◆ **Requirement**: Print the line containing "Christmas (241, 1500)" and every later line of the records. Keep each one exactly as given, ending with the last.

◆ **Given records**:
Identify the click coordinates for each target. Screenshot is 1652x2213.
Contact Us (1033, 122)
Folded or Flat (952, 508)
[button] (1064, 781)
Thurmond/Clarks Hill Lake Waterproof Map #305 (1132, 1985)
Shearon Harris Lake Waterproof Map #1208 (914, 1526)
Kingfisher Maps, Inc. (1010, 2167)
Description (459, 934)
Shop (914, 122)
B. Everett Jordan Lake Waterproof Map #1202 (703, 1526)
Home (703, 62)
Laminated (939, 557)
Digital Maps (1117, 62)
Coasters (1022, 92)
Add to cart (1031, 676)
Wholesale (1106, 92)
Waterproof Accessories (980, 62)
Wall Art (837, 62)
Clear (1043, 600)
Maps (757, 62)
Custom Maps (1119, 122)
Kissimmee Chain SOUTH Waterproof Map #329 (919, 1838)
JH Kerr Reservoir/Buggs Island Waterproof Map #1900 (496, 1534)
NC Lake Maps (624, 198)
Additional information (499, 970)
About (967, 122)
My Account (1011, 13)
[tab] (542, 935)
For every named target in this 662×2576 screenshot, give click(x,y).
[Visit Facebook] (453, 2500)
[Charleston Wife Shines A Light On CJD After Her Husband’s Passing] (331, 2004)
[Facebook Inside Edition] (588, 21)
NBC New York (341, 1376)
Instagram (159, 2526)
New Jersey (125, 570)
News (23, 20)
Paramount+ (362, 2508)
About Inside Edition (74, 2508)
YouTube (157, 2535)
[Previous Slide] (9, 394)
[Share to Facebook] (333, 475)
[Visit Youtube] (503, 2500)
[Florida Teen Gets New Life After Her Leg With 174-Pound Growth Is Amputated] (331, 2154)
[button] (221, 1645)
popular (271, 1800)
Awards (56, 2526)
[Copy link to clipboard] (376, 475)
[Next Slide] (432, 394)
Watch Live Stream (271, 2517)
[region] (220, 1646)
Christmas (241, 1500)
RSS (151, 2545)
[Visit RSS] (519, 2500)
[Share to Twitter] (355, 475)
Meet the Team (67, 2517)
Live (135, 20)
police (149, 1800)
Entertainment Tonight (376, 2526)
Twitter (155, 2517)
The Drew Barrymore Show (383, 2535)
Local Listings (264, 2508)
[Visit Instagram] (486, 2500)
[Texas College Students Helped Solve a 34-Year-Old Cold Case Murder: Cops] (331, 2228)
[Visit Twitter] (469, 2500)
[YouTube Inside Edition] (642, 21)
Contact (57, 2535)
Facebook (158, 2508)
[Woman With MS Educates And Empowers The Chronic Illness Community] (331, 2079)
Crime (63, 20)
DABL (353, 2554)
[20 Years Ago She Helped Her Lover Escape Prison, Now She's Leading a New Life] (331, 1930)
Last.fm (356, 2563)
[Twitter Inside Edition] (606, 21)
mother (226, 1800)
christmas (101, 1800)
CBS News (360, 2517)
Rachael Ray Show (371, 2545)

◆ **Task solution**:
Christmas (241, 1500)
RSS (151, 2545)
[Visit RSS] (519, 2500)
[Share to Twitter] (355, 475)
Meet the Team (67, 2517)
Live (135, 20)
police (149, 1800)
Entertainment Tonight (376, 2526)
Twitter (155, 2517)
The Drew Barrymore Show (383, 2535)
Local Listings (264, 2508)
[Visit Instagram] (486, 2500)
[Texas College Students Helped Solve a 34-Year-Old Cold Case Murder: Cops] (331, 2228)
[Visit Twitter] (469, 2500)
[YouTube Inside Edition] (642, 21)
Contact (57, 2535)
Facebook (158, 2508)
[Woman With MS Educates And Empowers The Chronic Illness Community] (331, 2079)
Crime (63, 20)
DABL (353, 2554)
[20 Years Ago She Helped Her Lover Escape Prison, Now She's Leading a New Life] (331, 1930)
Last.fm (356, 2563)
[Twitter Inside Edition] (606, 21)
mother (226, 1800)
christmas (101, 1800)
CBS News (360, 2517)
Rachael Ray Show (371, 2545)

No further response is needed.